> _Belge metni_

----

Kutuplaşma siyaseti ile gündem belirleme

Kutuplaşma siyaseti ile gündem belirleme

Türkiyenin hep içinde bulunduğu ve bulunmaya devam ettiği bu kutuplaştırıcı ve ayrıştırıcı siyaset, geçmişimizi bu tatsız süreçlerle meşgul ettiği gibi bugünümüzü de etkilemeye devam etmektedir. Türk siyasi yapısının dokusunu oluşturan ve iktidarların ayakta kalmasını sağlayan bu çatışma iklimi, siyasiler tarafından tercih ediliyor olsa bile, bireysel ve toplumsal olarak bu kutuplaştırıcı siyasetin karşısında durmamız gerekmektedir.

Hepimiz yorgunuz… Ülkenin kutuplaştırıcı atmosferinde, her birimiz, kendimize ait hissettiğimiz tarafın savunuculuğunu yaparken, farkında bile olmadan öfke ve nefretle doluyoruz. “Öteki” olarak tanımladıklarımıza tüm kapılarımızı kapatırken, aynı zamanda büyük bir düşmanlıkla saldırılarımıza devam etmeyi tercih ediyoruz. Bunun kime ya da neye faydası olduğunu hiç düşünmeden, bitmeyen bir kavganın içinde, harap ve bitap bir şekilde yaşamayı seçiyoruz.

Bu kavga hali, bizi, verimli ve gerekli olan her konudan uzak tutarken, biz sadece çatışmanın devamlılığını sağlayacak argümanlar üretmekle geçiriyoruz tüm vaktimizi. “Karşı taraf” olarak gördüklerimiz, sanki aynı dünyada yaşadıklarımız, aynı ortak değerlere sahip olduklarımız, ya da aynı ülkenin vatandaşları değillermiş gibi, her şartta ve her koşulda, “anlamamak” üzere dışarıda bıraktıklarımız oluyorlar aynı zamanda.  Bu kutuplaştırıcı ve ayrıştırıcı etki, öyle bir noktaya geliyor ki, aynı evin içinde yaşadıklarımızı bile “öteki” olarak görebiliyor, kendi ailemizle ya da çok yakın dostlarımızla bile derin bir kavganın içine düşebiliyoruz.

----

> _Veri kümesi_
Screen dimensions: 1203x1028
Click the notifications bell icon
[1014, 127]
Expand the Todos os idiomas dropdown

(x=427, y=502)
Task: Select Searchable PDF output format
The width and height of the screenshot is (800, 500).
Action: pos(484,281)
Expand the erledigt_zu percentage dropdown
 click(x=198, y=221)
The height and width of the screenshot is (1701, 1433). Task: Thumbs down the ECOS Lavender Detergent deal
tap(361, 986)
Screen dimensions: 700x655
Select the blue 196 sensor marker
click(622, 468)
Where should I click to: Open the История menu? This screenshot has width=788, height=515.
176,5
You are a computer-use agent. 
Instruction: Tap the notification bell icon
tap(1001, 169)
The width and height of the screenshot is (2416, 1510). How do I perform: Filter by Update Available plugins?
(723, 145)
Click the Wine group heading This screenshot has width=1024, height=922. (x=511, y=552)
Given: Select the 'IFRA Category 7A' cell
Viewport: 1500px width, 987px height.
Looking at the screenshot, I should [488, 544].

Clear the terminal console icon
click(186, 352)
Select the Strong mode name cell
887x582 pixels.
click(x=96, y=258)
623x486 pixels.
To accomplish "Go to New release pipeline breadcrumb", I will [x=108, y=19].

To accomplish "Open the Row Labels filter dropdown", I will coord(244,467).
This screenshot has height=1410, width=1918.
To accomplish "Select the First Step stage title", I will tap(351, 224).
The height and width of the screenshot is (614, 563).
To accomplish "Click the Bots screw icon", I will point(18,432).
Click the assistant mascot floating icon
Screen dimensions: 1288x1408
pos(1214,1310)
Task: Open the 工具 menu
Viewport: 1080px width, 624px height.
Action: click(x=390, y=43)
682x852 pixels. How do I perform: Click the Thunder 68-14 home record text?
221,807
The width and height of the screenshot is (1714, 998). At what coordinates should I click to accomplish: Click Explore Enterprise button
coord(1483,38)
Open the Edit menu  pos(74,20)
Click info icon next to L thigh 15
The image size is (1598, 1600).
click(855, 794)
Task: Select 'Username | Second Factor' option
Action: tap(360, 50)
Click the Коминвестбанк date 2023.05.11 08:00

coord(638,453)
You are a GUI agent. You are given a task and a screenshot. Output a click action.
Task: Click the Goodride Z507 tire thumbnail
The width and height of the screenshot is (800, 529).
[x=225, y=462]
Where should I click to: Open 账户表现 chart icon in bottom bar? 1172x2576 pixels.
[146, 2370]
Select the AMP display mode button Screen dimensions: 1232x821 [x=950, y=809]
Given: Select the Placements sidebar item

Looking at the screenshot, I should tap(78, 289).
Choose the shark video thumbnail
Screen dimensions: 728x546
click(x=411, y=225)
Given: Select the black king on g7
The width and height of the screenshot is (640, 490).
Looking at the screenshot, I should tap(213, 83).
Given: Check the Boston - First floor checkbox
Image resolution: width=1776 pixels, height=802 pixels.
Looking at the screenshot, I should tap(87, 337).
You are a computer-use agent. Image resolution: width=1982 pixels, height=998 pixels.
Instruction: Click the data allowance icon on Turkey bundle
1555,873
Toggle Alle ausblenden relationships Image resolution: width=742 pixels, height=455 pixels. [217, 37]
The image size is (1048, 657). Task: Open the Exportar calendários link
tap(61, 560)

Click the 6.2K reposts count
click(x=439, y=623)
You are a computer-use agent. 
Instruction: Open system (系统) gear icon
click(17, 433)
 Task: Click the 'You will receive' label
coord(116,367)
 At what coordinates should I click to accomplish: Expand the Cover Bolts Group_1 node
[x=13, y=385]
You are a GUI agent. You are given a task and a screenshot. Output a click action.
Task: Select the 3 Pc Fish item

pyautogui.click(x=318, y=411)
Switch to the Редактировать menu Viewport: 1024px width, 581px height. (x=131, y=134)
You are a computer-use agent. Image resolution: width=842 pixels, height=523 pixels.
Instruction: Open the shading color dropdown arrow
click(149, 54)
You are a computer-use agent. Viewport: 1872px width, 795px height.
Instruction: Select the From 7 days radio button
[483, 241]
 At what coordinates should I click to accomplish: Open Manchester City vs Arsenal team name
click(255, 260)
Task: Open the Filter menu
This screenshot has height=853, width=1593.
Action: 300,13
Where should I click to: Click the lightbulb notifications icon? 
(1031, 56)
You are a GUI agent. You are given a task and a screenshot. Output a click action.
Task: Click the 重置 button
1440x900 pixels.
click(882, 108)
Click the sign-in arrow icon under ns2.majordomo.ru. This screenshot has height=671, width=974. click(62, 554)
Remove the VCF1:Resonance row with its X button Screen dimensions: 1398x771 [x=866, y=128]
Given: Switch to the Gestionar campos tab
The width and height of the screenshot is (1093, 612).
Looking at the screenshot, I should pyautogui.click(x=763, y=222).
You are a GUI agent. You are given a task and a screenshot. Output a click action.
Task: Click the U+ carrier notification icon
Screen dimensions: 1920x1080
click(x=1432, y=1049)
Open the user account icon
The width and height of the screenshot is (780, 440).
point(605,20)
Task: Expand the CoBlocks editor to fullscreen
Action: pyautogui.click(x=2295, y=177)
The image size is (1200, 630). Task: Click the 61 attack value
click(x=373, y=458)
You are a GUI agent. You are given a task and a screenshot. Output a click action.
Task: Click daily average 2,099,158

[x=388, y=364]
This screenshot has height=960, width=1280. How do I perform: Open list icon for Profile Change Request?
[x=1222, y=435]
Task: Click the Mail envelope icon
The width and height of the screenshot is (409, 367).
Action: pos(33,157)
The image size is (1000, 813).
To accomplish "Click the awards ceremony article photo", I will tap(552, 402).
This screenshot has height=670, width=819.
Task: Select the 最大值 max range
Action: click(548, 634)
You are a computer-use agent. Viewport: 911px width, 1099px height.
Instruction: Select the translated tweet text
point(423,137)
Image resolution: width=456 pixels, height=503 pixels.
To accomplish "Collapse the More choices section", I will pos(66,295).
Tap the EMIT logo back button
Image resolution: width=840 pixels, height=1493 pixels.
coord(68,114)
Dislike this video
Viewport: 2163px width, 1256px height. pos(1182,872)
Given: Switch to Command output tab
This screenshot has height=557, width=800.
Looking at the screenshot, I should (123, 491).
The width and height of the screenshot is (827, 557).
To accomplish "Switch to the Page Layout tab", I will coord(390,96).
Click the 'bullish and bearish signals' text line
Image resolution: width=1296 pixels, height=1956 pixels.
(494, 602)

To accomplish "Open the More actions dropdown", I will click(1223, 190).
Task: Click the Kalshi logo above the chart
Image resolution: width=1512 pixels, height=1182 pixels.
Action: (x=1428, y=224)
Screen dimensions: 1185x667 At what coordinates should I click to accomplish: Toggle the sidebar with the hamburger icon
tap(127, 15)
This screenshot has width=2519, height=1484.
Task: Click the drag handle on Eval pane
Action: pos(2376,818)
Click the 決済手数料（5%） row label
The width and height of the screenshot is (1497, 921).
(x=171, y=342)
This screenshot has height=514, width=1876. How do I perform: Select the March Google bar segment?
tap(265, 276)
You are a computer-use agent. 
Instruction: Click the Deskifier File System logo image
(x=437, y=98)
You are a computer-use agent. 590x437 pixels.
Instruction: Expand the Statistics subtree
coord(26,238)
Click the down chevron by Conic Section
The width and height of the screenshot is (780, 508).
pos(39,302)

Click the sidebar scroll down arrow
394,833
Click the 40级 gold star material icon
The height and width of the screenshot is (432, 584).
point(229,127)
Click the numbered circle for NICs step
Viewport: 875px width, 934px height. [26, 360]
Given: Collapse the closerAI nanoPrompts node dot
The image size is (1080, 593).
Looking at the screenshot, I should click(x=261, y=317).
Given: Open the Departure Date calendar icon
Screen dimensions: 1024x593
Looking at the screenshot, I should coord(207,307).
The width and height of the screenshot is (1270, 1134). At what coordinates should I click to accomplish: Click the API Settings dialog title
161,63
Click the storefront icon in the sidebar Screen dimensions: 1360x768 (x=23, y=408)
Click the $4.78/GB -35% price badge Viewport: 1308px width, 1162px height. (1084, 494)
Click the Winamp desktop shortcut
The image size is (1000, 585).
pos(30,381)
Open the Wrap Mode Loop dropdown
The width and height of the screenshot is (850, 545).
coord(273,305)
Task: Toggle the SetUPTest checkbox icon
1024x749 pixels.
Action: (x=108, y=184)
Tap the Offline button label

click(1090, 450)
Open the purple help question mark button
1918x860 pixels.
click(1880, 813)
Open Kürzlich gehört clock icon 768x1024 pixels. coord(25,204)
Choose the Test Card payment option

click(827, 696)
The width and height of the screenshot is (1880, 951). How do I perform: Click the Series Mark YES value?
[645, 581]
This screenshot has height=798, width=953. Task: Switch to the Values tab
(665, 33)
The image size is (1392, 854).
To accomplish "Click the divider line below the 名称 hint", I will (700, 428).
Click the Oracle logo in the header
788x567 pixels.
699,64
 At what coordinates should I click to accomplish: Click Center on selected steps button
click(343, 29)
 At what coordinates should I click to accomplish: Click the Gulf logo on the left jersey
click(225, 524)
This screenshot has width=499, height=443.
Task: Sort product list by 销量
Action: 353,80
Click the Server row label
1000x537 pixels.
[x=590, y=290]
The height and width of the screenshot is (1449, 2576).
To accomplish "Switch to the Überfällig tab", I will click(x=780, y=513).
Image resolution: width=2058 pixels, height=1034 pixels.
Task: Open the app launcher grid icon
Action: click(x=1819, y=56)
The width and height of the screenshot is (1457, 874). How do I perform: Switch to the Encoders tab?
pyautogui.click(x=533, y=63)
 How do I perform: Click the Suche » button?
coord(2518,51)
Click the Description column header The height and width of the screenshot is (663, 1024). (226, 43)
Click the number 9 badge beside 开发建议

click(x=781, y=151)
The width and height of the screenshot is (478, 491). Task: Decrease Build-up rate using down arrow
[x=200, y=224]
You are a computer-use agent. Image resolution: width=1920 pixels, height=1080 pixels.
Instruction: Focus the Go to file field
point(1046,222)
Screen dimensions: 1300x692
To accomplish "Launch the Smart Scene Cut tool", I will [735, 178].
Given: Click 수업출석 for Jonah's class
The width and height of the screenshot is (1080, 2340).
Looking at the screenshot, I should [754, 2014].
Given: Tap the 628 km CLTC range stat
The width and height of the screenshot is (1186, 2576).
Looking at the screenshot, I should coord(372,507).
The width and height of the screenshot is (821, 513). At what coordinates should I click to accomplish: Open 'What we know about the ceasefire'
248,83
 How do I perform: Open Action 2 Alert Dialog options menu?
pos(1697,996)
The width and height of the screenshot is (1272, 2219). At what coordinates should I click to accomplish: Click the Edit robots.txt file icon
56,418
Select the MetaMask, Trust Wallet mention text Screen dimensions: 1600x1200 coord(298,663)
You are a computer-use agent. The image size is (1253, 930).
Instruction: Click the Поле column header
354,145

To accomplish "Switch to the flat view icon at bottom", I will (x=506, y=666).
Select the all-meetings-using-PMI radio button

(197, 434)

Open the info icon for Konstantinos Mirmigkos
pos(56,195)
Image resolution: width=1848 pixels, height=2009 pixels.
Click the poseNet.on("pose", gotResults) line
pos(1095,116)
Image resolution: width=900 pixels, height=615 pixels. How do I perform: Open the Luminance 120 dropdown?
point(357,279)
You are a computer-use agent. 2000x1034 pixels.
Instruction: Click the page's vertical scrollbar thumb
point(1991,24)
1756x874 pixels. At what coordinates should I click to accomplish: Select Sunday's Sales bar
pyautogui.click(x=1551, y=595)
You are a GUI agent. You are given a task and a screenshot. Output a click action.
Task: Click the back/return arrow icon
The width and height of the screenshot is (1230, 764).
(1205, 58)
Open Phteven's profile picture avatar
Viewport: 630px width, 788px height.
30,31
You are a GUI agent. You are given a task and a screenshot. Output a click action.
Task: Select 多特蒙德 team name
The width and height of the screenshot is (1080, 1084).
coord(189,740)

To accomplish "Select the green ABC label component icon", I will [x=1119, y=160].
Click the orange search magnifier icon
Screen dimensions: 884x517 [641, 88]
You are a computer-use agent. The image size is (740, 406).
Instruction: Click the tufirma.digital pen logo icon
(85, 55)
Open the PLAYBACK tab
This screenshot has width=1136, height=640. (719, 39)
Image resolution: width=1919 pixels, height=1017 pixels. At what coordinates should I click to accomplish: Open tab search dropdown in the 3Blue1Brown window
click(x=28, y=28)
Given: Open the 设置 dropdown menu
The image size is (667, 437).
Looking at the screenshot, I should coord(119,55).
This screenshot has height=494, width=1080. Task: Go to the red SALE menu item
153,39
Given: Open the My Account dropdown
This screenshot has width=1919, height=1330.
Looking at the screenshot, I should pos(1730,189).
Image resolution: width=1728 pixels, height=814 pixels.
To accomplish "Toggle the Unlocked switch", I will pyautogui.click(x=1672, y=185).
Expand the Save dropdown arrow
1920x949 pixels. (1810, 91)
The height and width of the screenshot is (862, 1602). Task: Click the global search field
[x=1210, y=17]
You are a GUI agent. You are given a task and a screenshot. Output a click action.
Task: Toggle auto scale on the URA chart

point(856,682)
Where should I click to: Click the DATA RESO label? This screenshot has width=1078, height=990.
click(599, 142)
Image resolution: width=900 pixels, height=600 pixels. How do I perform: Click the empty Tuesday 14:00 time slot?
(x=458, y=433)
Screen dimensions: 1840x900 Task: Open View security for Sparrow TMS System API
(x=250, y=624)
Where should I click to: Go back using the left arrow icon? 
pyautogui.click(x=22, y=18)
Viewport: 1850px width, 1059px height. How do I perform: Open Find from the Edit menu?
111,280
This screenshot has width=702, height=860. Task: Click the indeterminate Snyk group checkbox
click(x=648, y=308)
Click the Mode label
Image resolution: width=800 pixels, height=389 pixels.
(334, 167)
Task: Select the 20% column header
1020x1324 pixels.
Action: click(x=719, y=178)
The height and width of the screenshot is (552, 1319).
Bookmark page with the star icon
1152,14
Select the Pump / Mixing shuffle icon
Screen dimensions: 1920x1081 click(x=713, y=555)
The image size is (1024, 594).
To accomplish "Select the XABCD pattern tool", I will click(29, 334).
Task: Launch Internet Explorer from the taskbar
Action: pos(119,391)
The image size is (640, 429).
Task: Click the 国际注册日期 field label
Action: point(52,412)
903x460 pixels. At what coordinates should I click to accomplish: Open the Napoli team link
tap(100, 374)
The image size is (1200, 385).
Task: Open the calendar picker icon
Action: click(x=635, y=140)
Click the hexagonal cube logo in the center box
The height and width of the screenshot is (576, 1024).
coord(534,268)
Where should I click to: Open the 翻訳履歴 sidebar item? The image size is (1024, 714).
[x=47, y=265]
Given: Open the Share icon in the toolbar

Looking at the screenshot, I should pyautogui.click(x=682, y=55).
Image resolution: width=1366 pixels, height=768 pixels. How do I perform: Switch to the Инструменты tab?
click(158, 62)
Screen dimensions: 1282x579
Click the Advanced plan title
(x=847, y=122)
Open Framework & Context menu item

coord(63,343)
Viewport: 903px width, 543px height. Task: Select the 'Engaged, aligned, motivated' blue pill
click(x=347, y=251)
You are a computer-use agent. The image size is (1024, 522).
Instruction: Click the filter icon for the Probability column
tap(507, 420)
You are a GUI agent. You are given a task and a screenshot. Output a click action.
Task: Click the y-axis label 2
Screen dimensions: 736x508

----

> _Yönerge_
Lütfen kutuplaşma siyaseti üzerine yazının bir sonraki bölümünü, son cümlesinin ardından gelecek şekilde yazın. Liste, kutuplaşma siyaseti üzerine yazıyla hiçbir bağlantı taşımaz.

> _Cevap aşağıda_
Farklı ya da eleştirel düşünceye sahip olmak, daha iyinin ortaya konulabilmesi için elbette gerekli olan bir durumdur. Herkesin aynı düşündüğü, aynı şeyleri savunduğu bir toplumda, yeni değerler ortaya koymak olanaksızdır. Bu nedenle, yanlışa yanlış diyebilmek, eleştirel bir gözle olaylara bakabilmek son derece mühimdir. Var olanın sorgusuz-sualsiz kabulü, bilimden teknolojiye, sanattan kültüre, ekonomiden siyasete kadar her konuda gelişmelerin önünü kapatarak, toplumsal olarak gerilemeye ve çöküşe neden olabilmektedir. Fakat aynı etki, toplumların ayrıştırılarak yönetilmesinde, sürekli bir “öteki” kavramı yaratılara “dost-düşman” üzerinden siyaset yapılmasında, kutuplaşmanın derinleşerek tüm toplumu içine dahil etmesi durumunda da söz konusudur.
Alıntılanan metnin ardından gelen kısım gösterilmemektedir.